Exposure to nonylphenol (NP) induces anxiety/depression-like behaviors ^[1–2]. Oral perfusion of NP alone or in combination can result in anxiety in rats, and aggressiveness is enhanced during gavage accompanied by mental sluggishness with time ^[3]. You et al ^[4] demonstrated that exposure to NP by pregnant rats resulted in defective social behavior in offspring. Yang et al ^[5] reported that NP contamination led to varying degrees of dehairing, and decreased activity and appetite. In addition, L-theanine (L-THE) combined with caffeine promotes antioxidant and anti-inflammatory activity in the brain, which might reduce the risk of cognitive disorder. Supplementation of L-THE (200–400 mg/day) might contribute to the reduction of stress and anxiety in individuals exposed to stressful conditions ^[6]. The combination of L-THE, polyphenols and polyphenol metabolites can potentially reduce the risk of depression via multiple signaling pathways ^[7]. Selenium (Se) is an essential trace element in the human body, and Se deficiency is closely related to the development of anxiety and depression ^[8]. Adequate intake of zinc (Zn) and Se prevents anxiety/depression, which is proportional to the levels of Zn and Se in the human body ^[9–10]. Previous studies have demonstrated stronger anti-oxidant and anti-aging effects of green tea containing abundant Zn and Se compared with conventional green tea ^[11–12]. Additionally, the Zn-Se tea of Guizhou can effectively ameliorate disorders associated with glucose and lipid metabolism, promotes fat metabolism, and antagonizes the toxic effects of NP in the body ^[13]. Nevertheless, the ability of Zn-Se tea to ameliorate NP-induced anxiety/depression behaviors remains unclear.

It has been demonstrated that the antioxidative Zn and Se play a vital role in improving cognition and resisting oxidative stress, which are associated with mental deterioration ^[14]. Indeed, Zn and Se may have preventive and protective effects on the occurrence and progression of Alzheimer’s disease ^[15]. Xu et al ^[16] demonstrated that Zn and Se can change the levels of monoamine oxidase (MAO), acetylcholinesterase (AChE), and malondialdehyde (MDA) in the brain, and play a regulatory role in Alzheimer’s disease. Also, the small molecule organic Se compounds can protect hippocampal neurons and increase the learning and memory abilities of rats ^[17]. Therefore, our study investigated the role of green tea and Zn-Se tea in alleviating anxiety/depression-like behaviors in rats induced by long-term NP exposure via continuous NP gavage to 40 Sprague-Dawley (SD) male rats at a dose of 40 mg/kg/d for 6 months, followed by 1 g/kg/d of green tea and Zn-Se tea after 3 months. Our study provides a standard of reference for the prevention and treatment of anxiety and depression using green tea and Zn-Se tea.

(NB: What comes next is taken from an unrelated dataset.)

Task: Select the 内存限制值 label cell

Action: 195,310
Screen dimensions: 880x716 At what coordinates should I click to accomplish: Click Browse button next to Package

2.1 Reagents and equipments

The nonylphenol (99% > purity, Product Code: BT5655) was purchased from the Shandong Xiya Chemical Industry Co., Ltd. (Shandong, China). Rat corticosterone ELISA kit, rat BDNF ELISA kit were all purchased from Wuhan Cloud-Clone Corp. (Wuhan, China). Hematoxylin and eosin staining kit (Code: G1018) were purchased from the Wuhan Guge biological Co., Ltd. (Hubei, China). HP-1100 High Performance Liquid Chromatography (HPLC) was purchased from the Agilent Technologies (Palo Alto, CA, USA). SuperMaze animal behavior video analysis system was purchased from Shanghai Xinruan Information Technology Co., Ltd. (Shanghai, China). Optical microscope was purchased from Olympus (Tokyo, Japan). All other chemicals were commercially available.

2.2 NP contamination dose

As reported, the allowable daily intake of NP in humans is 5 µg/kg•bw/day. According to the security coefficient (human:rat = 1: 100), the tolerable daily NP intake by rats was calculated to be 0.5 mg /kg•bw/day. Accordingly, the doses of 0.4 mg/kg•bw/day, 4 mg/kg•bw/day, and 40 mg/kg•bw/day were used for NP gavage. Previous studies reported that long-term NP gavage at 40 mg/kg•bw/day can cause anxiety/depression-like behaviors ^{[1, 18]}. Therefore, the dose of 40 mg/kg•bw/day was used for NP gavage in this study.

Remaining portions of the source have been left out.